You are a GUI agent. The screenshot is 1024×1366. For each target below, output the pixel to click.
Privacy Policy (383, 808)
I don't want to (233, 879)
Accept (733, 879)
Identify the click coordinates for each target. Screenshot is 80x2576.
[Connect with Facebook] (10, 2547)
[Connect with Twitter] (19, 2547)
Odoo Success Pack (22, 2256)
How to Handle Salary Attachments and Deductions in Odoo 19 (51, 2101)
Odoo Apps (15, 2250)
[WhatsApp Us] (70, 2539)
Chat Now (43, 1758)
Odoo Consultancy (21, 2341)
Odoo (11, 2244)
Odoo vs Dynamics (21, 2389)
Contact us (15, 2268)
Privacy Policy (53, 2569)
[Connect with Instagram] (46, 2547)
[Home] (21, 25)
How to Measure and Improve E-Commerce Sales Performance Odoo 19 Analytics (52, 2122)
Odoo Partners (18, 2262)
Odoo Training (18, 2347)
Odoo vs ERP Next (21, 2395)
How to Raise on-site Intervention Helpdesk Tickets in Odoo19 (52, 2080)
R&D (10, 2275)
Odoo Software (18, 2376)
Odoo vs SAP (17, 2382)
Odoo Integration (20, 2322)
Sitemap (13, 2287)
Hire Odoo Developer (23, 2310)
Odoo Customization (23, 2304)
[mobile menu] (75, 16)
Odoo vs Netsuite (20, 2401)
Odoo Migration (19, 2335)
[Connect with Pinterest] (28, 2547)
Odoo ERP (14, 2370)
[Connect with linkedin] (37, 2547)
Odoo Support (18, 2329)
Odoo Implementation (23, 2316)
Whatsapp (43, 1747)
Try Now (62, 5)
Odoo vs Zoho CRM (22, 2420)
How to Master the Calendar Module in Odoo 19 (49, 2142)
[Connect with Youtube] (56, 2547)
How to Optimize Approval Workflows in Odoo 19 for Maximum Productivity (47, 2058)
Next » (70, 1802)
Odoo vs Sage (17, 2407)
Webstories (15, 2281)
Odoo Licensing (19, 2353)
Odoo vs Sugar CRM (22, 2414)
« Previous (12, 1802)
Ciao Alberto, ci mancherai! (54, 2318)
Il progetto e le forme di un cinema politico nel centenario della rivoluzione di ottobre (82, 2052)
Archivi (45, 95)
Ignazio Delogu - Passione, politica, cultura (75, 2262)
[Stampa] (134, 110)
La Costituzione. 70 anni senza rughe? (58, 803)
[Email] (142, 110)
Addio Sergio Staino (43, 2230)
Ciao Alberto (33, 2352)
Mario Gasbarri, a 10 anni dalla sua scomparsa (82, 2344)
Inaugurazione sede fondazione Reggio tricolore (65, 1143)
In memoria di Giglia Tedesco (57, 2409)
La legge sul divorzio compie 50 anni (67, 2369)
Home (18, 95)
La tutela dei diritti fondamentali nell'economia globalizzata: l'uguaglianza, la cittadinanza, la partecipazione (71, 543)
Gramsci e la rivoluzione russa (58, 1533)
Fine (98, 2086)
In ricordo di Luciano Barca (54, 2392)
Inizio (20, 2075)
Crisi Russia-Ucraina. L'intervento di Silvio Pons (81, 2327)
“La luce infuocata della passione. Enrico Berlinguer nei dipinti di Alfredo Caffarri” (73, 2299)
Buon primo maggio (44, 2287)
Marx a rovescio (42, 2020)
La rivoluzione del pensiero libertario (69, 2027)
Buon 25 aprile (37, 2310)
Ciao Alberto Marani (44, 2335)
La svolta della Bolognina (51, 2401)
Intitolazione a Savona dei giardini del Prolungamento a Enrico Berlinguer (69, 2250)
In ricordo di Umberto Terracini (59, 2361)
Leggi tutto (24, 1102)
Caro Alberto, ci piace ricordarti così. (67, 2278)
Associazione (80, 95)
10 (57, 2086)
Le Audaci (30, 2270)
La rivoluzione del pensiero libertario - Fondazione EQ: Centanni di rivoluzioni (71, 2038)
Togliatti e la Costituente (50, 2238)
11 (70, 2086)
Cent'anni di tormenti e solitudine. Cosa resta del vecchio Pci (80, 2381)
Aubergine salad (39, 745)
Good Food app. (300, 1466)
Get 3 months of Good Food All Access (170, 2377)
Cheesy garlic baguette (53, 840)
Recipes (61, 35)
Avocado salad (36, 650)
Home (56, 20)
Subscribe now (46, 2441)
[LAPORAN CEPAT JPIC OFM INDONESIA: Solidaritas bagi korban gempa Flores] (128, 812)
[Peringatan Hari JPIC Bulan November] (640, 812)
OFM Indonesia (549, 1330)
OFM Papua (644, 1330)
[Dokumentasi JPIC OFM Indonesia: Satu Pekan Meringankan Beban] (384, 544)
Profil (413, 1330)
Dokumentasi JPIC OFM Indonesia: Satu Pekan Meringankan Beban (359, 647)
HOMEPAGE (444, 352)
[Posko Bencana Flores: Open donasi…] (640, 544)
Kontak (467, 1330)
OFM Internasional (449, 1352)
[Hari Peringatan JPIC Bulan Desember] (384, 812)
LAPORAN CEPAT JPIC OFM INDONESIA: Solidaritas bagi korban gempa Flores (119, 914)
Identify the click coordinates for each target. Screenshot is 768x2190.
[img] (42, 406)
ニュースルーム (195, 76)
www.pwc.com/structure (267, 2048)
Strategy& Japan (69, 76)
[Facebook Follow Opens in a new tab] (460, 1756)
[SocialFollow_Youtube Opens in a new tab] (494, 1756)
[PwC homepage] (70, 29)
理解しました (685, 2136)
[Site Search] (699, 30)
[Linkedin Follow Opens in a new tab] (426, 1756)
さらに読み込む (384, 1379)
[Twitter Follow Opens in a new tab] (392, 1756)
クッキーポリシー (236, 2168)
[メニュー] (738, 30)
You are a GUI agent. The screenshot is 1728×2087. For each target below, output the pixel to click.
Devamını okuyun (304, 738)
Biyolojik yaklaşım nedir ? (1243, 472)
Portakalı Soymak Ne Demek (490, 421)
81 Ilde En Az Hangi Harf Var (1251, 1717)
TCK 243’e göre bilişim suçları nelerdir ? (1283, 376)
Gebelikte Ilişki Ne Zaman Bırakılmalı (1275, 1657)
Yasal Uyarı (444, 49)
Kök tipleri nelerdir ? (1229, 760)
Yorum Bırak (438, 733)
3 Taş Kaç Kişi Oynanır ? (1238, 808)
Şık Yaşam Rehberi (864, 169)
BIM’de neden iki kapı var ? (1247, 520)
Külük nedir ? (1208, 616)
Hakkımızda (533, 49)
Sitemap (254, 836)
———
§ Work instructions: Restate the tail of the listing word for word, beginning at the line containing "3 Taş Kaç Kişi Oynanır ? (1238, 808)".

§ Result of this task:
3 Taş Kaç Kişi Oynanır ? (1238, 808)
Şık Yaşam Rehberi (864, 169)
BIM’de neden iki kapı var ? (1247, 520)
Külük nedir ? (1208, 616)
Hakkımızda (533, 49)
Sitemap (254, 836)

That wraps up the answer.